What is knowledge distillation in AI?

Knowledge distillation is a technique where a smaller "student" model is trained to replicate the outputs and behavior of a larger "teacher" model. Rather than learning from raw data alone, the student learns from the teacher's soft probability distributions — which contain richer signal than hard labels. The result is a model that is faster and cheaper to run while retaining much of the teacher's capability.

Is distillation legal?

It depends on the terms of service of the model being distilled and whether the distillation involves unauthorized access. Distilling from publicly available open-weight models is generally legal. Distilling from a closed API by systematically querying it to collect training data is explicitly prohibited by most major AI providers' terms of service — and Anthropic has pursued legal action against Alibaba for doing exactly this with Claude.
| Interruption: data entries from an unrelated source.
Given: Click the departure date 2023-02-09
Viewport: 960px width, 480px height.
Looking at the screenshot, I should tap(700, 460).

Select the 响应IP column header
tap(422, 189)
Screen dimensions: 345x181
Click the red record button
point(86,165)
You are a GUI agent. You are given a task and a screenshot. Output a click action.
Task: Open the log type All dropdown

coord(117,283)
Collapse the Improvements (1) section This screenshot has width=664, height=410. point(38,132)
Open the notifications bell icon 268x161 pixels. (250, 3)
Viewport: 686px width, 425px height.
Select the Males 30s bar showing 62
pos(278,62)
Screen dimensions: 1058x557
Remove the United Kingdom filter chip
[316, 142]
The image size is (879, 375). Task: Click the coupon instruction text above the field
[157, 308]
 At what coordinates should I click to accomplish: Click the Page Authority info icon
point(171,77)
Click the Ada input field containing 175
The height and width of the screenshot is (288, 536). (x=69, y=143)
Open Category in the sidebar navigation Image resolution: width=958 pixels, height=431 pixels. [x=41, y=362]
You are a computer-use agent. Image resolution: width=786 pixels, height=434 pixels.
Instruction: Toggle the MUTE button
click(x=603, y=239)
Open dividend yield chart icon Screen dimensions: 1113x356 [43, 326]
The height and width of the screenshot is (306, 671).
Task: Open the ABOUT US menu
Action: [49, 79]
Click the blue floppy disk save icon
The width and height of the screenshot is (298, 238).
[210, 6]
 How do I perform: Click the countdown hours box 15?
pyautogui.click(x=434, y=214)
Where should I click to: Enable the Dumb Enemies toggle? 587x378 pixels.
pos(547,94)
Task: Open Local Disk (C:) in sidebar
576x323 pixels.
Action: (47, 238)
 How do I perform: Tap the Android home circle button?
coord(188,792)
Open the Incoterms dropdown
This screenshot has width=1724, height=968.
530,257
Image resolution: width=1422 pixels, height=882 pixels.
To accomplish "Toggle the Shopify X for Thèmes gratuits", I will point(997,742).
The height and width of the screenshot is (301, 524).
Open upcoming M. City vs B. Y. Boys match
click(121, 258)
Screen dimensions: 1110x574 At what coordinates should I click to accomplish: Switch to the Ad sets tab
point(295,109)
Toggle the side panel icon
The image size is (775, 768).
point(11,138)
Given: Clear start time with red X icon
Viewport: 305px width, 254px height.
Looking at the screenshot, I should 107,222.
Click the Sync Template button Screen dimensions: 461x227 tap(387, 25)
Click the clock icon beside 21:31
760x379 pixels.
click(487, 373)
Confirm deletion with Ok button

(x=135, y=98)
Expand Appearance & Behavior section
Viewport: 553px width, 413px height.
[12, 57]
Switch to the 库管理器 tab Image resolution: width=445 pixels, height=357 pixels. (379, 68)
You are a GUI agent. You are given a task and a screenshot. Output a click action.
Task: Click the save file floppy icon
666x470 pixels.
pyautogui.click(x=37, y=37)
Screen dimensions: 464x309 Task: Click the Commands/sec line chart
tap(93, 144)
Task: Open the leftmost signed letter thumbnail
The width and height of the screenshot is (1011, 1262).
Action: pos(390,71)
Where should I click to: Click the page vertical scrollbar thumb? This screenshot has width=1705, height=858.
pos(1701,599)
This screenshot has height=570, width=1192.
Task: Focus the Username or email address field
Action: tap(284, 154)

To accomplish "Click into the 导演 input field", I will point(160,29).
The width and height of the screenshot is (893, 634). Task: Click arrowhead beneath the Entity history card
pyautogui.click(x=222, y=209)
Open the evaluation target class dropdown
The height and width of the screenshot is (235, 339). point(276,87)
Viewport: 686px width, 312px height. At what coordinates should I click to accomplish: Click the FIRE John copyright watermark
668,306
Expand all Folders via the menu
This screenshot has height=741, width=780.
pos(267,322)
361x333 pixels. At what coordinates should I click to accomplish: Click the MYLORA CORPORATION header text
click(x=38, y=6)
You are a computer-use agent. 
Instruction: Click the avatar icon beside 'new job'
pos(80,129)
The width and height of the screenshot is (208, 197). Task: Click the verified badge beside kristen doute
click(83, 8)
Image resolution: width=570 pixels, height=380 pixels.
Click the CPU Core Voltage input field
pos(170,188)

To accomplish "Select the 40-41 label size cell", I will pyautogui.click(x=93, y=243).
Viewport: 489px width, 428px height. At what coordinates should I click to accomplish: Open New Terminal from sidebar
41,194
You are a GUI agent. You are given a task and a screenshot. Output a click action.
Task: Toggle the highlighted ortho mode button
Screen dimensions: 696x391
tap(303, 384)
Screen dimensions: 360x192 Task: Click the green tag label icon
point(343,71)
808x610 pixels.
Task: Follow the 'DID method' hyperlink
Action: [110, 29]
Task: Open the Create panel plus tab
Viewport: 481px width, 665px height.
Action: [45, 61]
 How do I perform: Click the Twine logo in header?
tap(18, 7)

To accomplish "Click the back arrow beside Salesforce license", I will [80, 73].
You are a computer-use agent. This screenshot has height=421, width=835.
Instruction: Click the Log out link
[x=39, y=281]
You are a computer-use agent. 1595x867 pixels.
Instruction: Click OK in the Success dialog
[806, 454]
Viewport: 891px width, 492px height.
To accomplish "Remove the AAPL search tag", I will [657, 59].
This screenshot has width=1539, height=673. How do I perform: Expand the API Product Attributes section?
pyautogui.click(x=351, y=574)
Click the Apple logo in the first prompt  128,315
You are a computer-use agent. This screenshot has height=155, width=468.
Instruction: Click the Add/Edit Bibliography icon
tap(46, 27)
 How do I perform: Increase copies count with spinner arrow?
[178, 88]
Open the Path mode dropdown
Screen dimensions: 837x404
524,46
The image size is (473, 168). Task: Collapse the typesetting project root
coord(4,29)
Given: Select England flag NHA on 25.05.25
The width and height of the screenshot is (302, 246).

How did Alibaba distill Claude Fable 5?

According to Anthropic's legal complaint, operators linked to Alibaba's Qwen team created nearly 25,000 fraudulent accounts and used them to run 28.8 million Claude API interactions. These interactions were used as training data to improve Qwen models — effectively extracting Claude's knowledge through its API without permission.

What is the difference between distillation and fine-tuning?

Fine-tuning adapts a pre-trained model to a specific task using new labeled data. Distillation transfers general capability from a larger model to a smaller one using the larger model's outputs as training signal. Fine-tuning changes what a model knows; distillation changes how efficiently it knows it.

Can you distill Claude or GPT-4 legally?

Not via their APIs. Both Anthropic and OpenAI explicitly prohibit using API outputs to train competing models. Open-weight models like Llama 4 or DeepSeek V4 can be legally distilled under their respective licenses. Some licenses (Apache 2.0, MIT) allow commercial distillation; others (like some Meta Llama licenses) restrict commercial use above certain scales.

What Is AI Distillation? Knowledge Transfer, Model | explainx.ai Blog

TL;DR

Distillation is the technique of training a small, efficient "student" model to replicate the behavior of a large, expensive "teacher" model. It's one of the foundational techniques that has made modern AI practical — almost every small model you run locally is partially a product of distillation. In 2026, it's also at the centre of one of the most significant legal disputes in AI: Anthropic accused Alibaba of systematically distilling Claude Fable 5 using 25,000 fake accounts and 28.8 million unauthorized API calls.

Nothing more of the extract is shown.